Re (tilly) 1: flock with FileHandle.pm?
by tilly (Archbishop) on Aug 24, 2001 at 08:56 UTC
    The object is also a valid filehandle. So you just call:
    flock($fh, $mode) or die "Cannot flock file in $mode: $!";
    If this bothers you, you can just add the following:
    package FileHandle; use Carp; sub lock { my $self = shift; flock($self, 8) or confess("Cannot lock file: $!"); }
    and now you can just call:
    $fh->lock();
    Note that I did not create an unlock method. That is intentional. Files should never be unlocked. Instead you close or drop the filehandle, and they will be unlocked for you by the OS.
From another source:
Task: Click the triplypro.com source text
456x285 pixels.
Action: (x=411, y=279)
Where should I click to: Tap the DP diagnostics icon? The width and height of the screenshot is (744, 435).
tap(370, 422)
      Cool, thanks. This helped a lot. Just out of curiosity, why not unlock the filehandle? I am used to doing:
      flock($fh,2); ...process stuff here... $flock($fh,8);
Re: flock with FileHandle.pm?
by rob_au (Abbot) on Aug 24, 2001 at 09:02 UTC
    From my experience, flock() methods are exported from the Fcntl module which calls on OS-specific methods. For example:
     
    #!/usr/bin/perl use FileHandle; use Fcntl ':flock'; # Create file handle and open file for writing # my $fh = new FileHandle; if ($fh->open(">file")) { # Obtain an exclusive lock on the file handle # flock ($fh, LOCK_EX); # Write to file handle # print $fh "Just another Perl hacker\n"; # Remove exclusive lock on file handle and close file handle # flock ($fh, LOCK_UN); $fh->close; } exit 0;

     
    Update : It turns out that the Fcntl usage only imports the LOCK_EX and LOCK_UN constants, not provides the flock() method - Thanks tilly :)
     

     
    Ooohhh, Rob no beer function well without!